__Records shown__
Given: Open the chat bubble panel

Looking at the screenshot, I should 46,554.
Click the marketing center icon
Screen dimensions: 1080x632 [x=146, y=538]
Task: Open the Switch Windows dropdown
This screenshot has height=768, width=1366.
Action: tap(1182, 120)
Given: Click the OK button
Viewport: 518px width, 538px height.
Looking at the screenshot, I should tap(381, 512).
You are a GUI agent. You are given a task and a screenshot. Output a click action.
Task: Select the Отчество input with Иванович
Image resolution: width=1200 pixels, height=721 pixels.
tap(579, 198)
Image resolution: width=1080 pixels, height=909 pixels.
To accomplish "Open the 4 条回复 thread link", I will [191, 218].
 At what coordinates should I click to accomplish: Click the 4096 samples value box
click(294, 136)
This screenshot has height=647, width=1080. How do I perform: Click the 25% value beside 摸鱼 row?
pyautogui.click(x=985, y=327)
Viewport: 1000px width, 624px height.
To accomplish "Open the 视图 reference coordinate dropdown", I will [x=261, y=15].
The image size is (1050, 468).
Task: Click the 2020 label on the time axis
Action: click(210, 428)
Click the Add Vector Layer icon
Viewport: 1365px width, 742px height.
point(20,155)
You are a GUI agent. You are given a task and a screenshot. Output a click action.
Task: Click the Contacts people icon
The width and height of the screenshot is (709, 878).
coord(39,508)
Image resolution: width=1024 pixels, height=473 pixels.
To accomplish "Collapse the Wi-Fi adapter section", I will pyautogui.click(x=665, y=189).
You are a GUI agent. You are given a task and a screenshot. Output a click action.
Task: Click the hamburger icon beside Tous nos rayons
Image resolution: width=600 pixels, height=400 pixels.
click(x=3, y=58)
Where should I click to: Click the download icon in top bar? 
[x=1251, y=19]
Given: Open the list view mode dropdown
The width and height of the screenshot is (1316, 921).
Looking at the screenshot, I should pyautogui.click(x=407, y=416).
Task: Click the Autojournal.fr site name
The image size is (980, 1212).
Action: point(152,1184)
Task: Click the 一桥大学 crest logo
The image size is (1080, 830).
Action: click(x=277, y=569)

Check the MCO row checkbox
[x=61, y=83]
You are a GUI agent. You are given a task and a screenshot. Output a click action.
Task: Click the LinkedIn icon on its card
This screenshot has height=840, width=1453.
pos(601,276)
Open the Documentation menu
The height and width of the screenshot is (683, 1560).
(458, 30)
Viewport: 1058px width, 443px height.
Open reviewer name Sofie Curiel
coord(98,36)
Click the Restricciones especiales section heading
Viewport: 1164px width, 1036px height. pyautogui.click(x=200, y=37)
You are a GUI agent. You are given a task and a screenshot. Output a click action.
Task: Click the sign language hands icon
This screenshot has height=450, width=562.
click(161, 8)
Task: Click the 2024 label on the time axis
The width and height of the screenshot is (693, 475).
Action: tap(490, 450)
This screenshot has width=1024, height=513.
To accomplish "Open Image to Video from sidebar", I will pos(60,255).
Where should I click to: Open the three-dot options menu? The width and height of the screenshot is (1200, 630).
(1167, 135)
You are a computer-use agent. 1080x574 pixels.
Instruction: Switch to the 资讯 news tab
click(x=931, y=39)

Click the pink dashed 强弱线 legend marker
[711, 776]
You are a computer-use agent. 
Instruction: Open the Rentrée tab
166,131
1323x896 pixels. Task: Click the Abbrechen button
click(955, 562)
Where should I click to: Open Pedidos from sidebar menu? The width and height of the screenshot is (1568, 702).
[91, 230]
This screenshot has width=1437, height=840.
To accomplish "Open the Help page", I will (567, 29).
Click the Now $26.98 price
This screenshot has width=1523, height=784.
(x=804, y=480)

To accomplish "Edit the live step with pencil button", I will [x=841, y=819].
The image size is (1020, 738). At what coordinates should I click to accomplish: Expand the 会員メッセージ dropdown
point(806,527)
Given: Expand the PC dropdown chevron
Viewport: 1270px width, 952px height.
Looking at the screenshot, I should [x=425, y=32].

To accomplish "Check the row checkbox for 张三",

__What the task asks__
Each line of the material should be duplicated exactly, please.

__Result__
Given: Open the chat bubble panel

Looking at the screenshot, I should 46,554.
Click the marketing center icon
Screen dimensions: 1080x632 [x=146, y=538]
Task: Open the Switch Windows dropdown
This screenshot has height=768, width=1366.
Action: tap(1182, 120)
Given: Click the OK button
Viewport: 518px width, 538px height.
Looking at the screenshot, I should tap(381, 512).
You are a GUI agent. You are given a task and a screenshot. Output a click action.
Task: Select the Отчество input with Иванович
Image resolution: width=1200 pixels, height=721 pixels.
tap(579, 198)
Image resolution: width=1080 pixels, height=909 pixels.
To accomplish "Open the 4 条回复 thread link", I will [191, 218].
 At what coordinates should I click to accomplish: Click the 4096 samples value box
click(294, 136)
This screenshot has height=647, width=1080. How do I perform: Click the 25% value beside 摸鱼 row?
pyautogui.click(x=985, y=327)
Viewport: 1000px width, 624px height.
To accomplish "Open the 视图 reference coordinate dropdown", I will [x=261, y=15].
The image size is (1050, 468).
Task: Click the 2020 label on the time axis
Action: click(210, 428)
Click the Add Vector Layer icon
Viewport: 1365px width, 742px height.
point(20,155)
You are a GUI agent. You are given a task and a screenshot. Output a click action.
Task: Click the Contacts people icon
The width and height of the screenshot is (709, 878).
coord(39,508)
Image resolution: width=1024 pixels, height=473 pixels.
To accomplish "Collapse the Wi-Fi adapter section", I will pyautogui.click(x=665, y=189).
You are a GUI agent. You are given a task and a screenshot. Output a click action.
Task: Click the hamburger icon beside Tous nos rayons
Image resolution: width=600 pixels, height=400 pixels.
click(x=3, y=58)
Where should I click to: Click the download icon in top bar? 
[x=1251, y=19]
Given: Open the list view mode dropdown
The width and height of the screenshot is (1316, 921).
Looking at the screenshot, I should pyautogui.click(x=407, y=416).
Task: Click the Autojournal.fr site name
The image size is (980, 1212).
Action: point(152,1184)
Task: Click the 一桥大学 crest logo
The image size is (1080, 830).
Action: click(x=277, y=569)

Check the MCO row checkbox
[x=61, y=83]
You are a GUI agent. You are given a task and a screenshot. Output a click action.
Task: Click the LinkedIn icon on its card
This screenshot has height=840, width=1453.
pos(601,276)
Open the Documentation menu
The height and width of the screenshot is (683, 1560).
(458, 30)
Viewport: 1058px width, 443px height.
Open reviewer name Sofie Curiel
coord(98,36)
Click the Restricciones especiales section heading
Viewport: 1164px width, 1036px height. pyautogui.click(x=200, y=37)
You are a GUI agent. You are given a task and a screenshot. Output a click action.
Task: Click the sign language hands icon
This screenshot has height=450, width=562.
click(161, 8)
Task: Click the 2024 label on the time axis
The width and height of the screenshot is (693, 475).
Action: tap(490, 450)
This screenshot has width=1024, height=513.
To accomplish "Open Image to Video from sidebar", I will pos(60,255).
Where should I click to: Open the three-dot options menu? The width and height of the screenshot is (1200, 630).
(1167, 135)
You are a computer-use agent. 1080x574 pixels.
Instruction: Switch to the 资讯 news tab
click(x=931, y=39)

Click the pink dashed 强弱线 legend marker
[711, 776]
You are a computer-use agent. 
Instruction: Open the Rentrée tab
166,131
1323x896 pixels. Task: Click the Abbrechen button
click(955, 562)
Where should I click to: Open Pedidos from sidebar menu? The width and height of the screenshot is (1568, 702).
[91, 230]
This screenshot has width=1437, height=840.
To accomplish "Open the Help page", I will (567, 29).
Click the Now $26.98 price
This screenshot has width=1523, height=784.
(x=804, y=480)

To accomplish "Edit the live step with pencil button", I will [x=841, y=819].
The image size is (1020, 738). At what coordinates should I click to accomplish: Expand the 会員メッセージ dropdown
point(806,527)
Given: Expand the PC dropdown chevron
Viewport: 1270px width, 952px height.
Looking at the screenshot, I should [x=425, y=32].

To accomplish "Check the row checkbox for 张三",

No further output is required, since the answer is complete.